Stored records
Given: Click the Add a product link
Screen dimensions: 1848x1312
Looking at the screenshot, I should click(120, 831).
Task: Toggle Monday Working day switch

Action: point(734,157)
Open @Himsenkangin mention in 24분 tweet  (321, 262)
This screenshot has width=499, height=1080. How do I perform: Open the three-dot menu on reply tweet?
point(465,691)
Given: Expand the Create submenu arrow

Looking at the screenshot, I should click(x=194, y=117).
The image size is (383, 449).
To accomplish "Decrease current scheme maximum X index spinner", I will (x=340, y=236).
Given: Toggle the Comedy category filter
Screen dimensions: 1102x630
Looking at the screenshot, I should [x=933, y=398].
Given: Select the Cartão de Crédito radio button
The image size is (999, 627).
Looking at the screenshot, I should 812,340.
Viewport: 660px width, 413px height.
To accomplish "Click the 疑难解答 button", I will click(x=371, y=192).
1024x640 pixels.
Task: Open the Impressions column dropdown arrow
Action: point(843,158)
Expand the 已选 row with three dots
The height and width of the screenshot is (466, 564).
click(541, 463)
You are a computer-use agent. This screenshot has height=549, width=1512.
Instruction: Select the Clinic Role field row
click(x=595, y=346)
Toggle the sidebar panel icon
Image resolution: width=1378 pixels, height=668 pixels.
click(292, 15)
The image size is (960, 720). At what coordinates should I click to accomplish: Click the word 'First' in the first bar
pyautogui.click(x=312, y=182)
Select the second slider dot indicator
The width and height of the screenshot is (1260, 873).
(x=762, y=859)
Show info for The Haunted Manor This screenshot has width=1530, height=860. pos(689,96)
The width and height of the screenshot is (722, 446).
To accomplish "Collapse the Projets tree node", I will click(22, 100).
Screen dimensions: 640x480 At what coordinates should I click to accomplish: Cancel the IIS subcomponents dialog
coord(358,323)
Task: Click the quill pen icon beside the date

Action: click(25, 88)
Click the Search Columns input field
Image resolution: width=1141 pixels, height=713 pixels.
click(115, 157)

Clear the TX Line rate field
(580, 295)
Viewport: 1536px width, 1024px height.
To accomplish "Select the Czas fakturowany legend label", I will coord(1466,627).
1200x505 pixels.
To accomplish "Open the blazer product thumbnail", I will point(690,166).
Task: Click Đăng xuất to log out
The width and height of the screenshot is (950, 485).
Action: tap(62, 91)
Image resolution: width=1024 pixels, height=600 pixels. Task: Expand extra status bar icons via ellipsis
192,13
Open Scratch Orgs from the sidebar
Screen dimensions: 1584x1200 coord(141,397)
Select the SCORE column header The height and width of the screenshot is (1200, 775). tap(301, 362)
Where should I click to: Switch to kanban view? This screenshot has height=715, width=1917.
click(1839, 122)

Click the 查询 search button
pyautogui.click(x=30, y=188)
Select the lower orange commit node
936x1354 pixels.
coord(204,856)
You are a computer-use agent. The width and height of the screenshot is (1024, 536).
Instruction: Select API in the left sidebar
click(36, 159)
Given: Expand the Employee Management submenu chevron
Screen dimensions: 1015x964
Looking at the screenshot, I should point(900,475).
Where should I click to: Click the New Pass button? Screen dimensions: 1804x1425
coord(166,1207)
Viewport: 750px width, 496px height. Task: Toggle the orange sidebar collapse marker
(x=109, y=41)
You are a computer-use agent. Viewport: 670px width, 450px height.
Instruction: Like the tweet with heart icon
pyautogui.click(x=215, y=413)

WHAT TO PRODUCE
Above are the records; copy all of them exactly.

ANSWER
Given: Click the Add a product link
Screen dimensions: 1848x1312
Looking at the screenshot, I should click(120, 831).
Task: Toggle Monday Working day switch

Action: point(734,157)
Open @Himsenkangin mention in 24분 tweet  (321, 262)
This screenshot has width=499, height=1080. How do I perform: Open the three-dot menu on reply tweet?
point(465,691)
Given: Expand the Create submenu arrow

Looking at the screenshot, I should click(x=194, y=117).
The image size is (383, 449).
To accomplish "Decrease current scheme maximum X index spinner", I will (x=340, y=236).
Given: Toggle the Comedy category filter
Screen dimensions: 1102x630
Looking at the screenshot, I should [x=933, y=398].
Given: Select the Cartão de Crédito radio button
The image size is (999, 627).
Looking at the screenshot, I should 812,340.
Viewport: 660px width, 413px height.
To accomplish "Click the 疑难解答 button", I will click(x=371, y=192).
1024x640 pixels.
Task: Open the Impressions column dropdown arrow
Action: point(843,158)
Expand the 已选 row with three dots
The height and width of the screenshot is (466, 564).
click(541, 463)
You are a computer-use agent. This screenshot has height=549, width=1512.
Instruction: Select the Clinic Role field row
click(x=595, y=346)
Toggle the sidebar panel icon
Image resolution: width=1378 pixels, height=668 pixels.
click(292, 15)
The image size is (960, 720). At what coordinates should I click to accomplish: Click the word 'First' in the first bar
pyautogui.click(x=312, y=182)
Select the second slider dot indicator
The width and height of the screenshot is (1260, 873).
(x=762, y=859)
Show info for The Haunted Manor This screenshot has width=1530, height=860. pos(689,96)
The width and height of the screenshot is (722, 446).
To accomplish "Collapse the Projets tree node", I will click(22, 100).
Screen dimensions: 640x480 At what coordinates should I click to accomplish: Cancel the IIS subcomponents dialog
coord(358,323)
Task: Click the quill pen icon beside the date

Action: click(25, 88)
Click the Search Columns input field
Image resolution: width=1141 pixels, height=713 pixels.
click(115, 157)

Clear the TX Line rate field
(580, 295)
Viewport: 1536px width, 1024px height.
To accomplish "Select the Czas fakturowany legend label", I will coord(1466,627).
1200x505 pixels.
To accomplish "Open the blazer product thumbnail", I will point(690,166).
Task: Click Đăng xuất to log out
The width and height of the screenshot is (950, 485).
Action: tap(62, 91)
Image resolution: width=1024 pixels, height=600 pixels. Task: Expand extra status bar icons via ellipsis
192,13
Open Scratch Orgs from the sidebar
Screen dimensions: 1584x1200 coord(141,397)
Select the SCORE column header The height and width of the screenshot is (1200, 775). tap(301, 362)
Where should I click to: Switch to kanban view? This screenshot has height=715, width=1917.
click(1839, 122)

Click the 查询 search button
pyautogui.click(x=30, y=188)
Select the lower orange commit node
936x1354 pixels.
coord(204,856)
You are a computer-use agent. The width and height of the screenshot is (1024, 536).
Instruction: Select API in the left sidebar
click(36, 159)
Given: Expand the Employee Management submenu chevron
Screen dimensions: 1015x964
Looking at the screenshot, I should point(900,475).
Where should I click to: Click the New Pass button? Screen dimensions: 1804x1425
coord(166,1207)
Viewport: 750px width, 496px height. Task: Toggle the orange sidebar collapse marker
(x=109, y=41)
You are a computer-use agent. Viewport: 670px width, 450px height.
Instruction: Like the tweet with heart icon
pyautogui.click(x=215, y=413)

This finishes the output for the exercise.